CE QUI RESTE À SURVEILLER
À ce stade, il faut rappeler qu’il s’agit d’un projet d’arrêté ayant reçu un avis favorable de la CRE. Le texte définitif devra encore confirmer les règles applicables.
Les principaux points à suivre sont :
- la date de publication de l’arrêté définitif ;
- les conditions d’entrée en vigueur ;
- le traitement des projets déjà engagés ;
- l’application du tarif de 11 €/MWh sur toutes les heures de production ou seulement sur certaines périodes ;
- l’éligibilité des opérations d’autoconsommation collective ;
- l’impact sur la rentabilité des projets déjà en préparation.
Cette période d’incertitude appelle donc à la prudence. Les porteurs de projets doivent vérifier leur modèle économique, leur date de demande complète de raccordement et leur dépendance au tarif de rachat.
EN RÉSUMÉ
Le stockage virtuel séduit les investisseurs : Urban solar attire le crédit agricole
La CRE a donné un avis favorable au projet d’arrêté modificatif S21, qui prévoit une réforme majeure du soutien au petit photovoltaïque.

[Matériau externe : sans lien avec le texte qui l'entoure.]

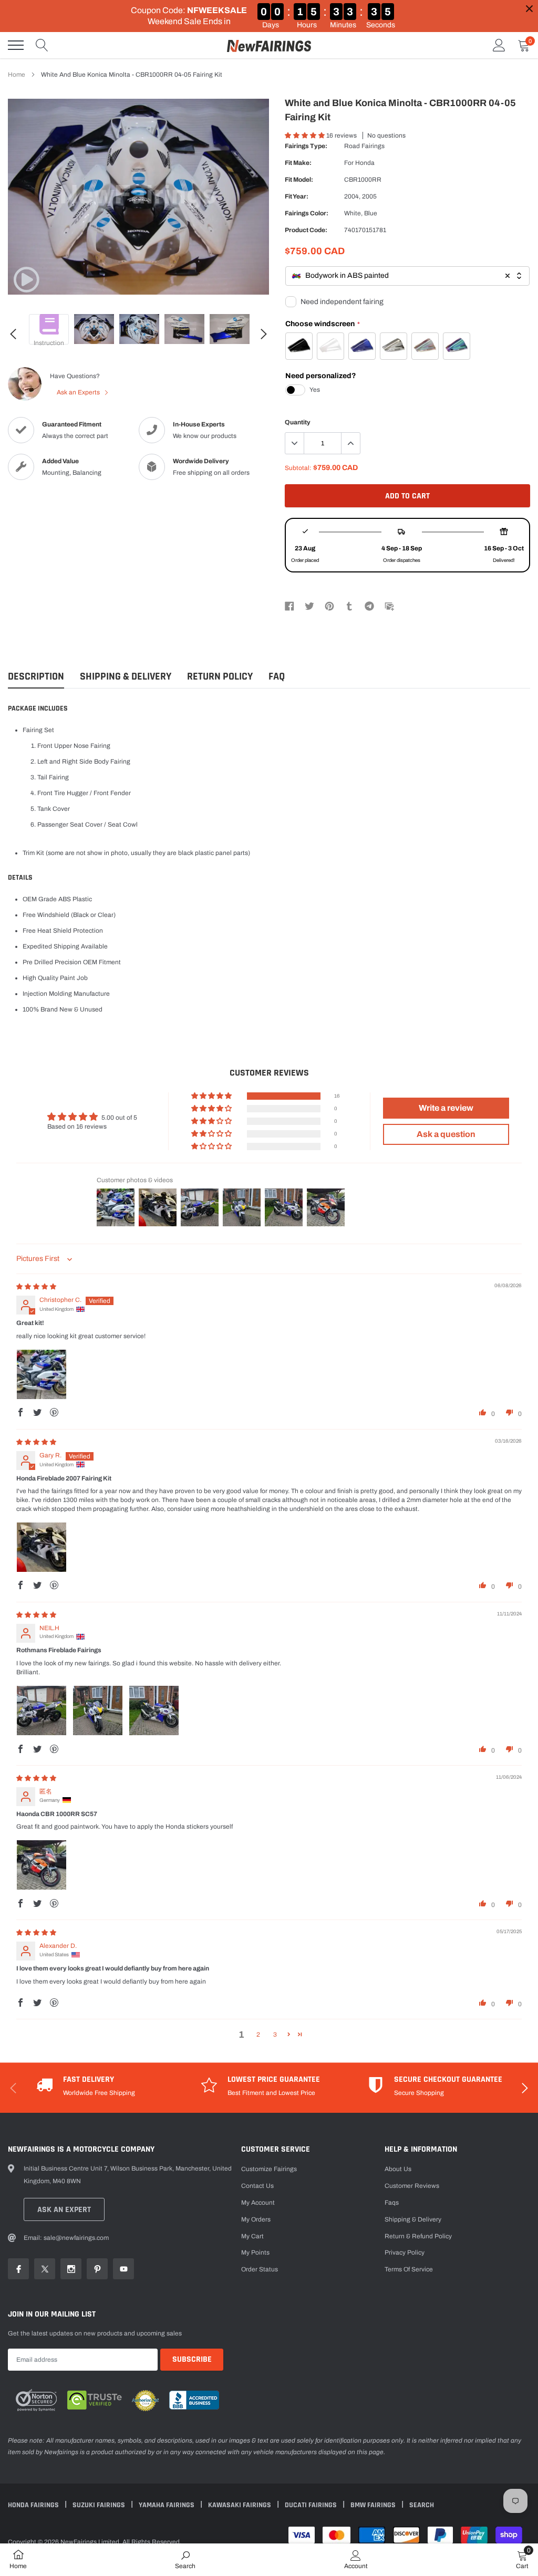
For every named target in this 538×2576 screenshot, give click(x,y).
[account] (499, 45)
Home (16, 74)
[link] (26, 279)
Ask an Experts (79, 392)
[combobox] (407, 276)
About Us (398, 2169)
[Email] (389, 605)
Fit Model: (299, 179)
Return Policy (220, 676)
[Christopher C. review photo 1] (41, 1374)
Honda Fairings (34, 2505)
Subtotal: (298, 468)
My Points (255, 2252)
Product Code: (306, 230)
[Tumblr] (349, 605)
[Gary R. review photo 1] (41, 1547)
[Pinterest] (329, 605)
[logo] (269, 45)
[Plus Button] (350, 443)
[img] (36, 1286)
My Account (258, 2202)
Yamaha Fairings (167, 2505)
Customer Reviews (412, 2185)
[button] (305, 135)
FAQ (276, 676)
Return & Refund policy (418, 2236)
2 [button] (258, 2034)
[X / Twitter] (309, 605)
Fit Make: (298, 162)
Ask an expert (64, 2209)
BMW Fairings (373, 2505)
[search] (42, 45)
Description (36, 676)
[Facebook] (289, 605)
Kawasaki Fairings (240, 2505)
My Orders (256, 2219)
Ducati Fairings (311, 2505)
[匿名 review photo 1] (41, 1865)
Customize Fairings (269, 2169)
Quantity (298, 422)
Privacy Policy (405, 2252)
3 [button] (275, 2034)
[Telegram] (369, 605)
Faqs (392, 2202)
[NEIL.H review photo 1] (41, 1710)
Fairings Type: (306, 146)
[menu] (16, 45)
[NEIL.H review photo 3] (154, 1710)
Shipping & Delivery (125, 676)
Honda (365, 162)
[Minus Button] (294, 443)
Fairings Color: (306, 213)
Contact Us (257, 2185)
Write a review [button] (446, 1107)
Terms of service (409, 2269)
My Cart (252, 2236)
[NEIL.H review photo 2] (98, 1710)
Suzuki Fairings (100, 2505)
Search (421, 2505)
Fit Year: (296, 196)
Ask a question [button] (446, 1134)
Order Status (259, 2269)
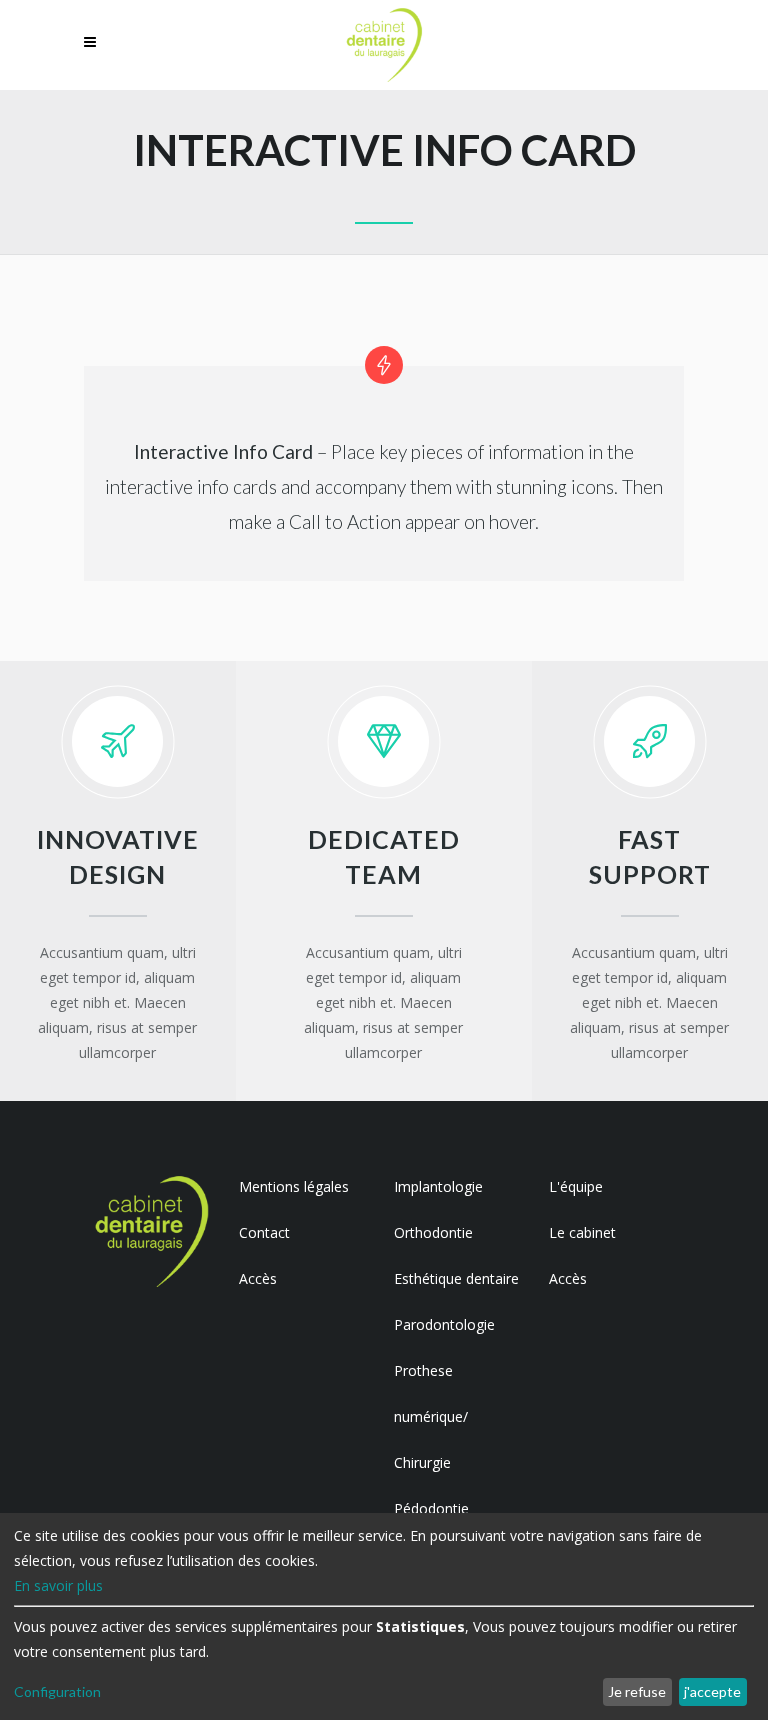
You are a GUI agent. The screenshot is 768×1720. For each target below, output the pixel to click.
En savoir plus (58, 1585)
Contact (264, 1232)
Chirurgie (422, 1462)
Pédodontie (431, 1508)
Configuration (57, 1691)
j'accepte (712, 1691)
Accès (258, 1278)
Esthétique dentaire (456, 1278)
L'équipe (576, 1186)
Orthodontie (433, 1232)
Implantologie (438, 1186)
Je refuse (637, 1691)
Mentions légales (294, 1186)
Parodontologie (444, 1324)
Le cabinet (582, 1232)
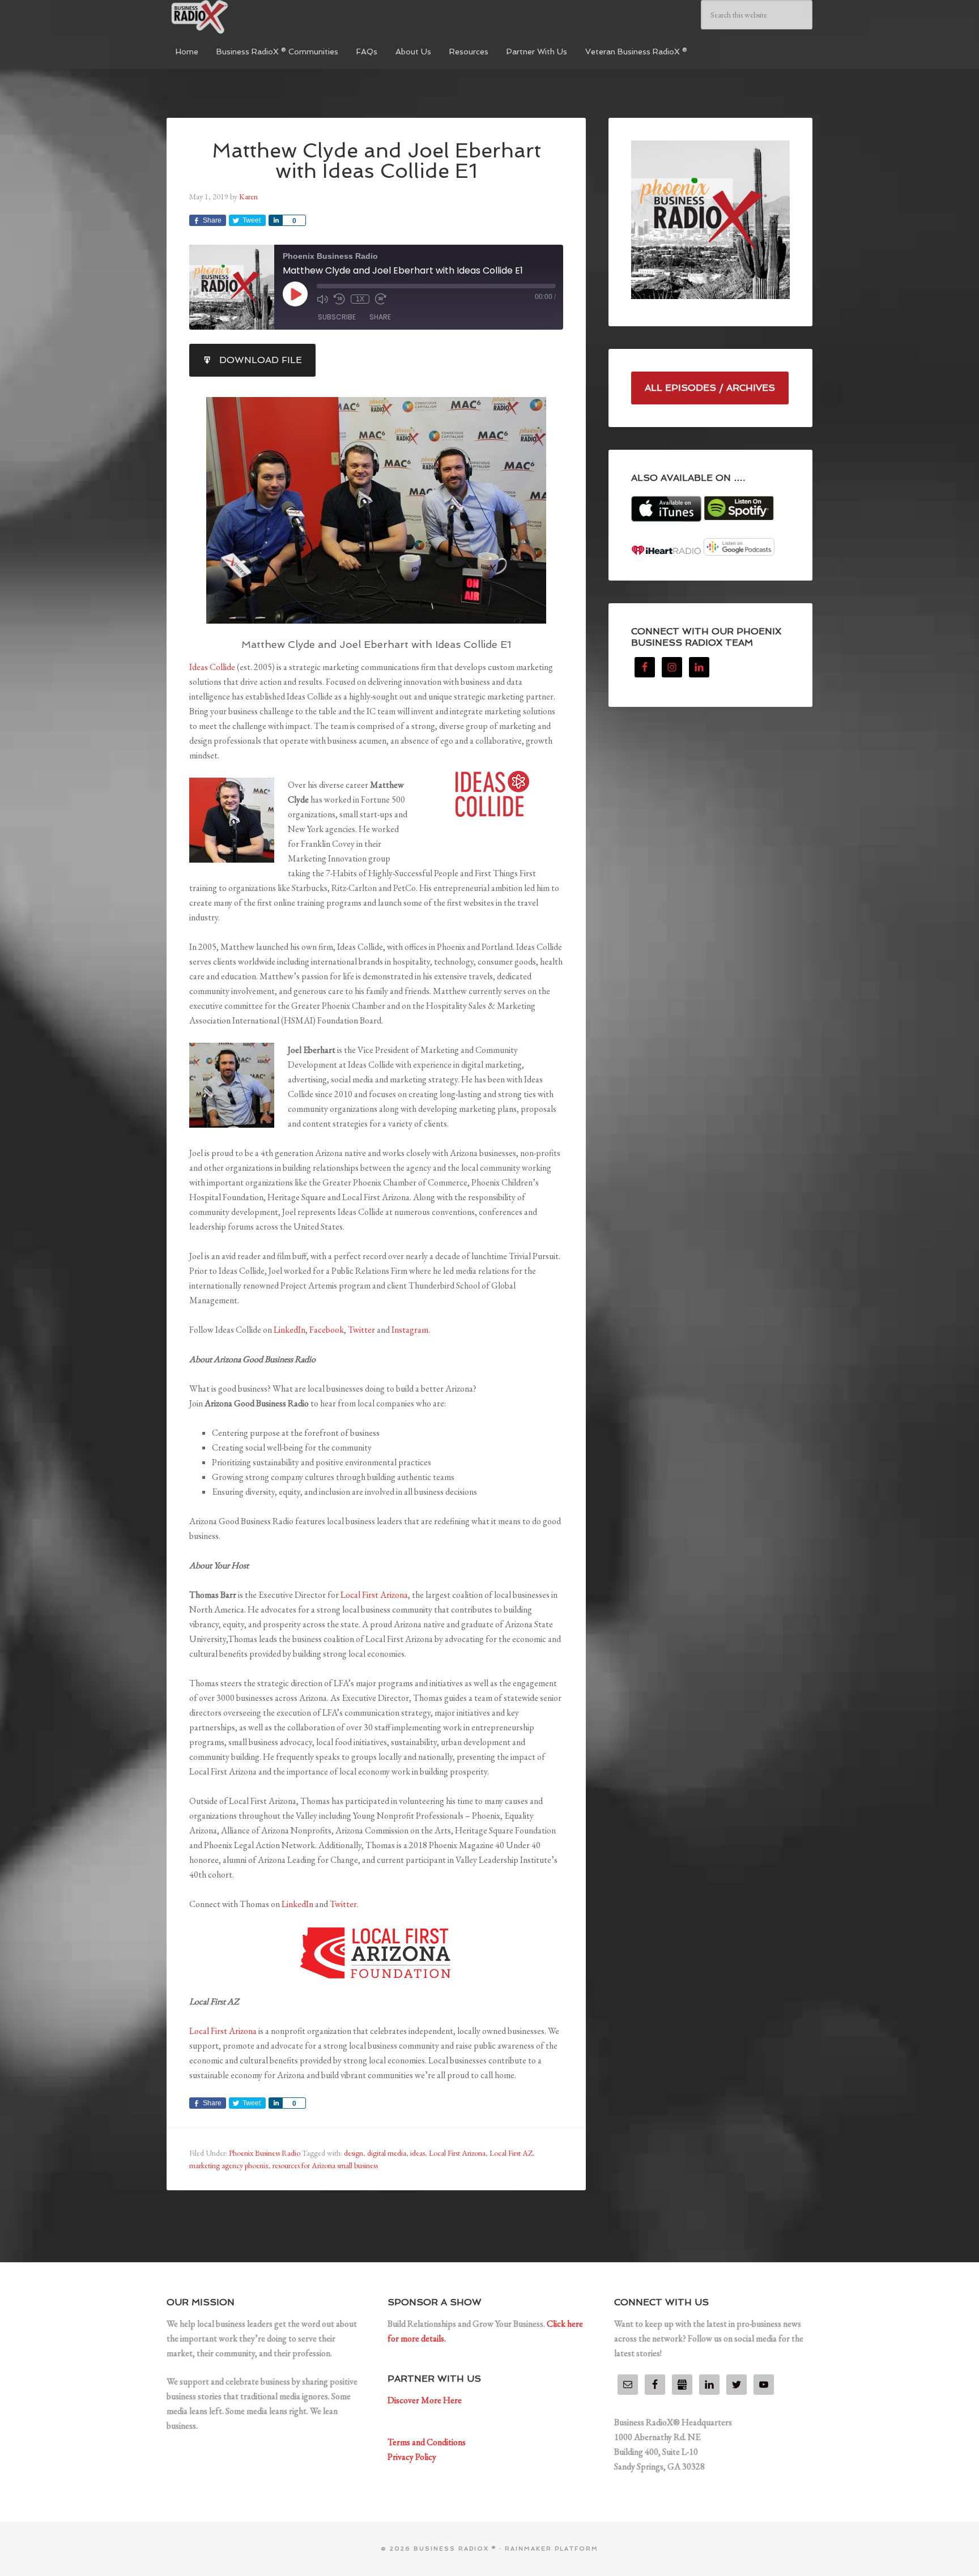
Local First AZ (511, 2153)
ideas (417, 2153)
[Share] (275, 220)
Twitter (361, 1330)
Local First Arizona (374, 1595)
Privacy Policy (412, 2457)
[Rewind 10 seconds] (339, 299)
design (353, 2153)
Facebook (326, 1330)
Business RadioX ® (252, 17)
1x (360, 299)
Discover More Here (425, 2400)
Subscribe (337, 317)
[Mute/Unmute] (322, 299)
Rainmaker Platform (551, 2548)
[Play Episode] (295, 294)
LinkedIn (289, 1330)
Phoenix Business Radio (264, 2153)
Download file (260, 360)
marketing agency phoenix (229, 2165)
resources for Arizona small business (325, 2165)
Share (380, 317)
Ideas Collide (212, 667)
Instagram (409, 1330)
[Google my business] (682, 2384)
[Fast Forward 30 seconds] (380, 299)
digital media (386, 2153)
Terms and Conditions (427, 2442)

| Mesure clé | Conséquence probable |
| Suppression de la vente en totalité | Fin du modèle fondé principalement sur l’injection |
| Suppression des primes à l’investissement | Baisse du soutien public direct |
| Tarif de surplus à 11 €/MWh | Faible valorisation de l’électricité injectée |
| Recentrage sur l’autoconsommation | Importance accrue du dimensionnement et des usages |
| Ouverture possible à l’autoconsommation collective | Opportunité à confirmer pour les projets locaux |
Le photovoltaïque reste pertinent, mais les règles du jeu changent. Les projets les plus solides seront ceux qui consomment directement une part importante de leur production solaire. Pour les particuliers, les entreprises et les collectivités, l’enjeu sera désormais de concevoir des installations mieux dimensionnées, mieux pilotées et davantage pensées comme un outil de réduction de la facture d’électricité que comme un placement fondé sur la revente d’énergie.